The old farming system, or alpine system, was tied to the traditional dates and May 1 marked the date at which all farmers had to move their stock up to the Hafodty (summer grazing) where they would remain until returning at Hallowe'en to the Hendre. The dates were very specific and by law everyone had to move on the same day so no-one took advantage of the best grazing spot.
The Welsh Black has been bred and refined through the generations and is the best known cattle pedigree in Wales. However, several farmers stayed with the more traditional and rare pedigrees. The counter argument to cross-breeding to gain new attributes is that you lose some of the evolutionary adaptation to that particular farmscape. Thus in the Mawddach you can find black cattle with a white line running down their back, or a white belt running round their waist. You can also find white cows with black ears and these are recorded from Roman times as being used in druidic sacrifices.
These white cattle were fearsome beasts not afraid to have a go at humans. Thus, when Llewelyn Bren was fined 800 cattle for leading an unsuccessful rebellion in the early 1300s, he sent 800 black-eared white cattle to terrorise people the other side of Offa's Dyke.
Welsh lamb is renowned for being small but tasty and this reflects their hardy environment. Salt Marsh Lamb from the Mawddach, Dwyryd and Glaslyn estuaries is a speciality with a different taste much sought-after by the French to whom most production is exported. You can buy it in season from local butchers. The dominant sheep in the flock senses when the tide is coming in and leads the flock in a long line up the estuary to the higher ground returning as it goes out.
Upland sheep are conditioned to stay within their 'Cynefin', a territory from which they don't move and which is inherited by successive generations. In 1806 a big farm near Snowdon, called Dyffryn Mymbyr, decided to go into high-volume sheep production and to that end bought a couple of hundred ewes and rams from Cader Idris, a sheep area of great reputation. On arrival at Dyffryn Mymbyr the children of the family and nearby surroundings were organised to stand guard as the sheep munched around their particular part of the mountains. If the sheep got too close to the boundary or ridge, they would turn them back. Eventually the sheep got the message and their Cynefin was established.

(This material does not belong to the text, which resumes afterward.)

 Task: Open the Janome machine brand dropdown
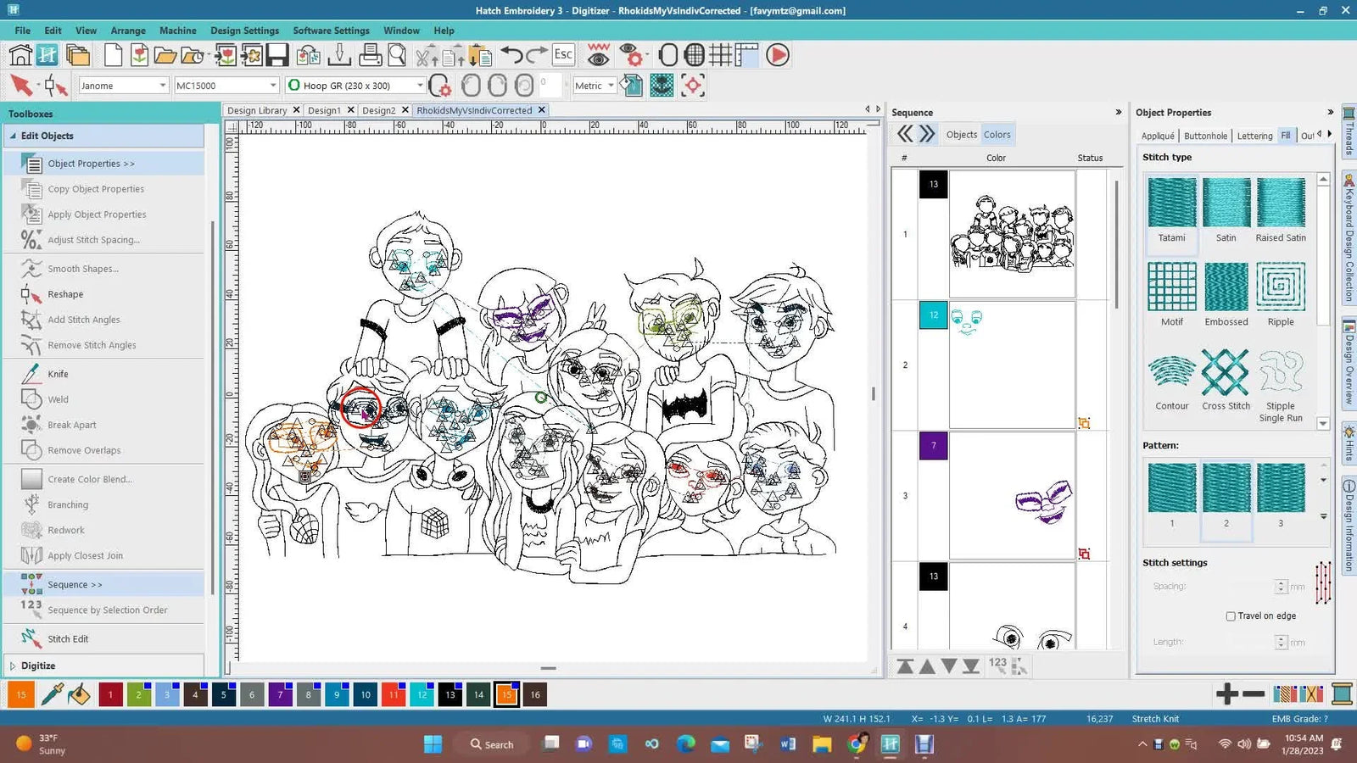point(162,86)
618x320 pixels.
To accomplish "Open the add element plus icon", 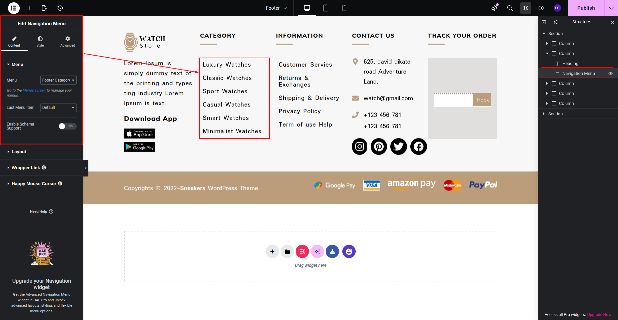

All went well for the next 150 years until, alas, foot and mouth struck Snowdonia and the sheep had to be slaughtered. Not only would the farmer lose all his sheep but the Cynefin would be lost forever. Fortunately the farm had sold some old ewes to Ireland earlier that year, the Irish having more of a taste for the maturer mutton, and the return of these ewes enabled the Cynefin to be re-established.